Pendant mon voyage de Toulon à Paris, je me convainquis à quel point tout le pays était irrité contre Buonaparte. Si nous avions été obligés d'y passer, je doute fort que nous eussions pu le sauver de la rage du peuple. On m'assura que cette manière de voir était la même dans tout le Languedoc, la Guyenne, la Gascogne, et particulièrement à Toulouse, à Nîmes et à Montpellier.

Je fus reçu à Toulon par le maréchal Masséna, avec la plus grande politesse. Il me dit combien il était charmé du renversement de Buonaparte, et il me fit même connaître le sujet de la haine qu'il lui avait vouée: et pour nous prouver la manière indigne dont l'ex-Empereur avait agi envers lui, il nous raconta qu'un jour de chasse, Napoléon, soit qu'il l'eût fait exprès ou non, le blessa d'un coup de fusil à l'oeil et le lui creva. Il ne fit pas même semblant de l'apercevoir, et, après la chasse, il vint voir le maréchal et lui dit tout bas: C'est le prince Guillaume de Prusse qui vous a crevé l'oeil, et chercha à lui persuader que le prince l'avait fait à dessein. Puis il s'informa avec une apparente sensibilité, s'il avait éprouvé une forte douleur. Masséna nous déclara qu'il avait répondu que ce malheureux coup n'avait pas été dirigé par le prince Guillaume.

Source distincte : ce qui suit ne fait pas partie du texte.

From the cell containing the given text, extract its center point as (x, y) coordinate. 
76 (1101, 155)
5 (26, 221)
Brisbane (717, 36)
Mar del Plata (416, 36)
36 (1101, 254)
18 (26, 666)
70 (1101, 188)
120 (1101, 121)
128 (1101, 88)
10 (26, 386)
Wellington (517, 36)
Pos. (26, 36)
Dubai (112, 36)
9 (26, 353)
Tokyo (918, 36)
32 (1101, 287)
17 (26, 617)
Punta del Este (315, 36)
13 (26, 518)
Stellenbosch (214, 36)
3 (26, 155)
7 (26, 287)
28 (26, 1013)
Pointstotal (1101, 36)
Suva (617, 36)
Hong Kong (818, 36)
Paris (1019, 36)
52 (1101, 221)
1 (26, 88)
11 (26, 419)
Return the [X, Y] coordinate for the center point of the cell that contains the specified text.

Lorsque je visitai la flotte de Toulon, je trouvai une nouvelle preuve de la cruauté avec laquelle Napoléon traitait les Prussiens. Sur le vaisseau Amiral, deux matelots, misérablement vêtus, s'approchèrent de moi et me parlèrent en allemand. Ils me supplièrent, au nom de Dieu, de les tirer d'esclavage, eux et trois cents de leurs compatriotes qui étaient détenus dans le bagne. La plupart était du corps de Schill, et les autres avaient été faits prisonniers à Dantzick dans l'année 1807. On les avait, malgré le traité de paix, conduits d'Anvers à Toulon, attachés à la chaîne comme de vils galériens. Sur ma demande, les deux matelots qui s'étaient présentés d'abord à moi furent mis aussitôt en liberté; et, lorsque je fus arrivé à Paris, je fus assez heureux pour délivrer les autres prisonniers prussiens.


NOTES.

([a]) Dans la Gazette de France du 29 avril, Roustan a publié la lettre suivante:

«Monsieur,

»On répand, depuis quelque temps, les bruits les plus désavantageux sur ma personne; on va jusqu'à dire que c'est après avoir reçu une somme considérable de Buonaparte, mon maître, que je suis parti de Fontainebleau.

»Je me dois à moi-même, de déclarer ici la vérité, et de me disculper d'une action qui ne serait pas d'un brave homme, ce dont je suis incapable. Depuis seize ans que je servais Napoléon, ma conduite a toujours été irréprochable, et devait seule prévenir toute accusation injurieuse.